Render the lines, starting with the line that contains "Emailing (205, 69)" and going on through the line that contains "Özel Günler (30, 2538)", as a Markdown table with the columns Row and Line, leaving out any blank lines.

### Extracted material
━━━━━━━━━━━━━━━━━━━━

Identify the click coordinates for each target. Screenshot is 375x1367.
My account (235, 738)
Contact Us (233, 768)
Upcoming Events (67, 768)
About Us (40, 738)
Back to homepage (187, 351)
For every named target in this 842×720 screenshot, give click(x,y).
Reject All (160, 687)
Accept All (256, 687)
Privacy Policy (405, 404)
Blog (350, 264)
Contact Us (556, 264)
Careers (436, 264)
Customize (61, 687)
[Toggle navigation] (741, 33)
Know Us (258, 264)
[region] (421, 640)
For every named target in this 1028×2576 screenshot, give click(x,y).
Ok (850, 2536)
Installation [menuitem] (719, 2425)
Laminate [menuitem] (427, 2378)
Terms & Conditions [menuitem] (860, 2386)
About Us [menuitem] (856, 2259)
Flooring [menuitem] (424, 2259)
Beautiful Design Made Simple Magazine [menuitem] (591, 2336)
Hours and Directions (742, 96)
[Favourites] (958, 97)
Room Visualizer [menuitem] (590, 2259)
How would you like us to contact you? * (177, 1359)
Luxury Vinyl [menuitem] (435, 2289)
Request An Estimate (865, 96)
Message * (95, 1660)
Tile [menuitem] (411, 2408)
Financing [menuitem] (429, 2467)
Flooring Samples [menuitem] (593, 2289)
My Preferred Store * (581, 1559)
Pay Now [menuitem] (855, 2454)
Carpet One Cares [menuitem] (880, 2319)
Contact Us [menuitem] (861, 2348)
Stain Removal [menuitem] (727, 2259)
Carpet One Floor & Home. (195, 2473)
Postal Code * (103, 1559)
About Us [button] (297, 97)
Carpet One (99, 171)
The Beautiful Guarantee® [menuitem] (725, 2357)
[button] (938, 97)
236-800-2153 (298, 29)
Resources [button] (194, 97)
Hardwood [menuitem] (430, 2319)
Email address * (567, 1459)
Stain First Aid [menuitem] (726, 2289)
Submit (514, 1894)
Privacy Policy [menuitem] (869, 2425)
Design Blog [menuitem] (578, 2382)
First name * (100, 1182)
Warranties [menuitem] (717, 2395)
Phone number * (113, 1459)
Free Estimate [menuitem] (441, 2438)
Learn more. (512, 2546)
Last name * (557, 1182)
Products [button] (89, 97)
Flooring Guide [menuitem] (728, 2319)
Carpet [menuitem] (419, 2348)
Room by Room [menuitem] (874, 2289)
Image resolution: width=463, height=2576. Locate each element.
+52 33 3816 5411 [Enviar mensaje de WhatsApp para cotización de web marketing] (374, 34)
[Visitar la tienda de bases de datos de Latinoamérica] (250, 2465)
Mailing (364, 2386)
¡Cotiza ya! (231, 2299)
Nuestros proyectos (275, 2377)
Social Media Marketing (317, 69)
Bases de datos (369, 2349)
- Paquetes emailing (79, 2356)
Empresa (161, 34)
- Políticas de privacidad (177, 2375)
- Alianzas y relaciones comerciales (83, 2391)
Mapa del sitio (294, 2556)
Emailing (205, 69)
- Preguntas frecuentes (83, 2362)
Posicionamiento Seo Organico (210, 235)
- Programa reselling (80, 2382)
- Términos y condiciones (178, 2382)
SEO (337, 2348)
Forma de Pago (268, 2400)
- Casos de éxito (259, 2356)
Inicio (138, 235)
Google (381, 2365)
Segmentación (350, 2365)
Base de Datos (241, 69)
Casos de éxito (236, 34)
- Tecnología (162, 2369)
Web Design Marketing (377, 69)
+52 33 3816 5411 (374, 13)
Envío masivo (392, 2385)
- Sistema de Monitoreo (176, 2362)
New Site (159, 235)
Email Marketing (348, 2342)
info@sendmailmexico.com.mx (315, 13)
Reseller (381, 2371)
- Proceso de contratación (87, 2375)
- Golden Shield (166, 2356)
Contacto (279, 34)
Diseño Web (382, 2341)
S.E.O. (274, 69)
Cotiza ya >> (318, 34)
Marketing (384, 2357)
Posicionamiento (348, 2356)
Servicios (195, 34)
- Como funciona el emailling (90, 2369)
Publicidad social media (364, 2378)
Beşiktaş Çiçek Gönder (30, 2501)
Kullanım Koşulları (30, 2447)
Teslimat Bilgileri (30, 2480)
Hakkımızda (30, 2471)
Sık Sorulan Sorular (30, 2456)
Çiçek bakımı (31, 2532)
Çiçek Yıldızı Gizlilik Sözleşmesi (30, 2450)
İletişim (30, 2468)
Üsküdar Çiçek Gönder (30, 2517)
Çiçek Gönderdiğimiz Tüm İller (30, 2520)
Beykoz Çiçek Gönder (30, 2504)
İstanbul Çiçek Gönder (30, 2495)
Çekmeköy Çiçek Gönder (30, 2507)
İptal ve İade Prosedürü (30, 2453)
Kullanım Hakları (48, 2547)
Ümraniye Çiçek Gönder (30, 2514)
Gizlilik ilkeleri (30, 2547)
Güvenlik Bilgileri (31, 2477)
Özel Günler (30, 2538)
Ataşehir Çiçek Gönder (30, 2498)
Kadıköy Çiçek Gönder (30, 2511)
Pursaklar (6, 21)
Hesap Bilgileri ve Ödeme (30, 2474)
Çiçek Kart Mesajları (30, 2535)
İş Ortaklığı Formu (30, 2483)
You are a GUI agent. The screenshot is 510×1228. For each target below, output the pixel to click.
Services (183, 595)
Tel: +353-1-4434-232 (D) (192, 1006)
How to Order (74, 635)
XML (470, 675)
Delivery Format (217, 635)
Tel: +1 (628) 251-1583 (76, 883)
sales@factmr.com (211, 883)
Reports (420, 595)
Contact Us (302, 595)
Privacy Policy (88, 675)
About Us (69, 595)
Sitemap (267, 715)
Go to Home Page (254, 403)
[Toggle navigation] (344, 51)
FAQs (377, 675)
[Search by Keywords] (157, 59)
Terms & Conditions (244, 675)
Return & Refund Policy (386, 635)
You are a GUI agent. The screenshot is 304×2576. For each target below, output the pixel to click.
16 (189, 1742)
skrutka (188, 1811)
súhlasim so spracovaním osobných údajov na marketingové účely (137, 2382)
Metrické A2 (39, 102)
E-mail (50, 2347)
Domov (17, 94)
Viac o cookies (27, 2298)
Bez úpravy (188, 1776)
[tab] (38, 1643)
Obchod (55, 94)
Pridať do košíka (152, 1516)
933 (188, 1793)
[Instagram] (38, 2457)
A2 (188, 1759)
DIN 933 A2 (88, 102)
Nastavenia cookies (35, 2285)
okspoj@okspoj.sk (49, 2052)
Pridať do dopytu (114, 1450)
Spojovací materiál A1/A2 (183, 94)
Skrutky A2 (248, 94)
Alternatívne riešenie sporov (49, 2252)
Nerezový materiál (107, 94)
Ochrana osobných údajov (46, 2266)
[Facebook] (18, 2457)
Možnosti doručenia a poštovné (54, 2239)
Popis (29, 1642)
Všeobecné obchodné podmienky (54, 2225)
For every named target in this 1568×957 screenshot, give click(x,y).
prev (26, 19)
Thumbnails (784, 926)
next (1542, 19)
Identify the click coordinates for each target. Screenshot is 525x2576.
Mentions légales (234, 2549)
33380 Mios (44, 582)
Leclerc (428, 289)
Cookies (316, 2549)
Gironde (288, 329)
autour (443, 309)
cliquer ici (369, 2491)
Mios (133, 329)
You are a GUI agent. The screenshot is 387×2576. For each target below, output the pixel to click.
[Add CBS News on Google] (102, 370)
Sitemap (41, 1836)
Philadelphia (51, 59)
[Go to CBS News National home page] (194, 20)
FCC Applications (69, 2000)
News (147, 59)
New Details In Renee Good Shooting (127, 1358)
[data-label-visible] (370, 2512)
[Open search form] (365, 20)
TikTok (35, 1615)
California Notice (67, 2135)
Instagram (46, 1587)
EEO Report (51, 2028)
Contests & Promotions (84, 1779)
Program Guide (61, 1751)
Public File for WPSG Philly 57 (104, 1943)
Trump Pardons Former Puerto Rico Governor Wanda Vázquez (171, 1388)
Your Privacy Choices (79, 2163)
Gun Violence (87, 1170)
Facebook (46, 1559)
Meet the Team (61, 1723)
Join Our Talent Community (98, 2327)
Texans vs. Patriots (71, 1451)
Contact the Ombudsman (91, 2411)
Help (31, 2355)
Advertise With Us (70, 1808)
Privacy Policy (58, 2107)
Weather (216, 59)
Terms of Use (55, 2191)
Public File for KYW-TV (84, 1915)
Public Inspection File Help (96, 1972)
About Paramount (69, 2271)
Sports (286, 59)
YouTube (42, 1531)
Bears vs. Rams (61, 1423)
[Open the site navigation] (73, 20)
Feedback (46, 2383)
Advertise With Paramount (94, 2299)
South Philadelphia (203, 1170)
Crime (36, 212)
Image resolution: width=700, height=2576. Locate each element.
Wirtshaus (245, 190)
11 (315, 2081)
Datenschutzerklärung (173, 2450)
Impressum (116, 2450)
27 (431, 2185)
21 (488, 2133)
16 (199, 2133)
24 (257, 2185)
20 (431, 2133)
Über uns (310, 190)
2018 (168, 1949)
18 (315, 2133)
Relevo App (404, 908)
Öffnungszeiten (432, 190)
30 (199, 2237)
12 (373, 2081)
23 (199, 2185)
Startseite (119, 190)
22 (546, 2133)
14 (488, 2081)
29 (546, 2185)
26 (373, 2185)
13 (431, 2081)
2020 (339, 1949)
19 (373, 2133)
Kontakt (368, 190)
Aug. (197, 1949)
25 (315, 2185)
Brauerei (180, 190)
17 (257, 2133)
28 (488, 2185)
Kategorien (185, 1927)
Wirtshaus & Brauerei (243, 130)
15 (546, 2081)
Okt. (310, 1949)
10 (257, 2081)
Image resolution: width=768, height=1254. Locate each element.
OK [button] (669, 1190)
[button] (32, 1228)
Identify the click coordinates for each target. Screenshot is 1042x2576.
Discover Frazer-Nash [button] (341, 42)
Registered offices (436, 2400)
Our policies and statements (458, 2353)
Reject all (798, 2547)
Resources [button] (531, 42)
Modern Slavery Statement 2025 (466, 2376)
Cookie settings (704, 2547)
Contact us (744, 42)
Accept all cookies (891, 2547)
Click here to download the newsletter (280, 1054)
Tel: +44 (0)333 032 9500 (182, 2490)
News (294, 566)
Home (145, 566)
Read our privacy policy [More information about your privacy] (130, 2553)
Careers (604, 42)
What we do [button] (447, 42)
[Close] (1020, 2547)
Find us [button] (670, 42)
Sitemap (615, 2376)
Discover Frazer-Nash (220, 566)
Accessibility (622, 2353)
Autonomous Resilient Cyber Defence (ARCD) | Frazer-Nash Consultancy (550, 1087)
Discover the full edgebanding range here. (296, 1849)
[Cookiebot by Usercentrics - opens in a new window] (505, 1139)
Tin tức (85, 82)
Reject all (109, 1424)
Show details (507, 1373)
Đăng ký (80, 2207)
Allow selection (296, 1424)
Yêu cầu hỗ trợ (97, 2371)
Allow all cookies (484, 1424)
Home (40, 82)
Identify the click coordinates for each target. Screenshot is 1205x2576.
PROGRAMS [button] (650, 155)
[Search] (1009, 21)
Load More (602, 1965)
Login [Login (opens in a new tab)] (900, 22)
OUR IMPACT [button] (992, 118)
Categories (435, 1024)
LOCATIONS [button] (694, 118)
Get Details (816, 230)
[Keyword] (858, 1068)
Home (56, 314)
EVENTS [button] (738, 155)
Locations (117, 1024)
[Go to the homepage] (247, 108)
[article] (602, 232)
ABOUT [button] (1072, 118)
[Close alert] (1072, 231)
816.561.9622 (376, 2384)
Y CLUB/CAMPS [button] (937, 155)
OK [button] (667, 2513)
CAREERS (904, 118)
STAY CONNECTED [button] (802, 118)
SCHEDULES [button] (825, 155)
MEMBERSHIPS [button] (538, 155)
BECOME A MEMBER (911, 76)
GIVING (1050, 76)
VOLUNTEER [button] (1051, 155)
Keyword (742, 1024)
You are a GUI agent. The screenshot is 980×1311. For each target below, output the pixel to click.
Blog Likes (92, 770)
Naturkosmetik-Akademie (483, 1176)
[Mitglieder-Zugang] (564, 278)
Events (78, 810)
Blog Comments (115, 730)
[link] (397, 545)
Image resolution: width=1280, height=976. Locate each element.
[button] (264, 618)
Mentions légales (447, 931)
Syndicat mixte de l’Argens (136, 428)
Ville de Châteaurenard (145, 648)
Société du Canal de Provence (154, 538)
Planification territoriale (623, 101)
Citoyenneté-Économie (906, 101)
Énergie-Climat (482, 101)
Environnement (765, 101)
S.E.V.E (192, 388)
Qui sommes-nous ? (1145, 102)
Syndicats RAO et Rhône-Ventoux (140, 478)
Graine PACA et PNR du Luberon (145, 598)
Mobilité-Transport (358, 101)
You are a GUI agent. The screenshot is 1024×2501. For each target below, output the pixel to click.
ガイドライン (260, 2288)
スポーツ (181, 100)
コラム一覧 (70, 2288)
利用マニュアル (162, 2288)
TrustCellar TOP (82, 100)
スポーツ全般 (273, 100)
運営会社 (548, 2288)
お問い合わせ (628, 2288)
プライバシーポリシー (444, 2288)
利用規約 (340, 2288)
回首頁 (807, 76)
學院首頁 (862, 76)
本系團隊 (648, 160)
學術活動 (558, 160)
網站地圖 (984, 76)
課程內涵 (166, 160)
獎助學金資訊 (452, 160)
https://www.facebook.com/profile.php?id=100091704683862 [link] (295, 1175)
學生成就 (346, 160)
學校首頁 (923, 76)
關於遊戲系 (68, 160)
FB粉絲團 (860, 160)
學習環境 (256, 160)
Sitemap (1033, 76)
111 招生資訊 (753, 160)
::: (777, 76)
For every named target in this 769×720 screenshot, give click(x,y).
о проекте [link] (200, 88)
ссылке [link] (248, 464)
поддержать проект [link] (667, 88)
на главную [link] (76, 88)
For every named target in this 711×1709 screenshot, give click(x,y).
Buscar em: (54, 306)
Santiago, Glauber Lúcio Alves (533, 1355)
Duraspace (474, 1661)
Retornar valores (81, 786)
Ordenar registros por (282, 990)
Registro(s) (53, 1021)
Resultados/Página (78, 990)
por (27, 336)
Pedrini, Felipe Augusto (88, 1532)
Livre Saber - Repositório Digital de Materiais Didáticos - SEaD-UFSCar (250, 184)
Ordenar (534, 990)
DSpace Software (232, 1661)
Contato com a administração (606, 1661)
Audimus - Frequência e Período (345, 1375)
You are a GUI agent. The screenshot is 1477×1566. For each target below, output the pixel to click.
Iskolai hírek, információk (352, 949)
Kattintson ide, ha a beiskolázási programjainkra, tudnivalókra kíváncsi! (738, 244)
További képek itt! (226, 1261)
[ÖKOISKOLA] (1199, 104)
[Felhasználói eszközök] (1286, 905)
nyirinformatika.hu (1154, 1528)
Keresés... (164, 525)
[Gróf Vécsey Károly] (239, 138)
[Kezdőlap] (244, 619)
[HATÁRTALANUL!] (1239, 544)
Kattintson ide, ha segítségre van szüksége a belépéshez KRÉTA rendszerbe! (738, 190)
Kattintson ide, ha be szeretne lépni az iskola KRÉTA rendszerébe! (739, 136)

━━━━━━━━━━━━━━━━━━━━

### Answer to this problem
| Row | Line |
|---|---|
| 1 | Emailing (205, 69) |
| 2 | - Preguntas frecuentes (83, 2362) |
| 3 | Posicionamiento Seo Organico (210, 235) |
| 4 | - Programa reselling (80, 2382) |
| 5 | - Términos y condiciones (178, 2382) |
| 6 | SEO (337, 2348) |
| 7 | Forma de Pago (268, 2400) |
| 8 | - Casos de éxito (259, 2356) |
| 9 | Inicio (138, 235) |
| 10 | Google (381, 2365) |
| 11 | Segmentación (350, 2365) |
| 12 | Base de Datos (241, 69) |
| 13 | Casos de éxito (236, 34) |
| 14 | - Tecnología (162, 2369) |
| 15 | Web Design Marketing (377, 69) |
| 16 | +52 33 3816 5411 (374, 13) |
| 17 | Envío masivo (392, 2385) |
| 18 | - Sistema de Monitoreo (176, 2362) |
| 19 | New Site (159, 235) |
| 20 | Email Marketing (348, 2342) |
| 21 | info@sendmailmexico.com.mx (315, 13) |
| 22 | Reseller (381, 2371) |
| 23 | - Proceso de contratación (87, 2375) |
| 24 | - Golden Shield (166, 2356) |
| 25 | Contacto (279, 34) |
| 26 | Diseño Web (382, 2341) |
| 27 | S.E.O. (274, 69) |
| 28 | Cotiza ya >> (318, 34) |
| 29 | Marketing (384, 2357) |
| 30 | Posicionamiento (348, 2356) |
| 31 | Servicios (195, 34) |
| 32 | - Como funciona el emailling (90, 2369) |
| 33 | Publicidad social media (364, 2378) |
| 34 | Beşiktaş Çiçek Gönder (30, 2501) |
| 35 | Kullanım Koşulları (30, 2447) |
| 36 | Teslimat Bilgileri (30, 2480) |
| 37 | Hakkımızda (30, 2471) |
| 38 | Sık Sorulan Sorular (30, 2456) |
| 39 | Çiçek bakımı (31, 2532) |
| 40 | Çiçek Yıldızı Gizlilik Sözleşmesi (30, 2450) |
| 41 | İletişim (30, 2468) |
| 42 | Üsküdar Çiçek Gönder (30, 2517) |
| 43 | Çiçek Gönderdiğimiz Tüm İller (30, 2520) |
| 44 | Beykoz Çiçek Gönder (30, 2504) |
| 45 | İstanbul Çiçek Gönder (30, 2495) |
| 46 | Çekmeköy Çiçek Gönder (30, 2507) |
| 47 | İptal ve İade Prosedürü (30, 2453) |
| 48 | Kullanım Hakları (48, 2547) |
| 49 | Ümraniye Çiçek Gönder (30, 2514) |
| 50 | Gizlilik ilkeleri (30, 2547) |
| 51 | Güvenlik Bilgileri (31, 2477) |
| 52 | Özel Günler (30, 2538) |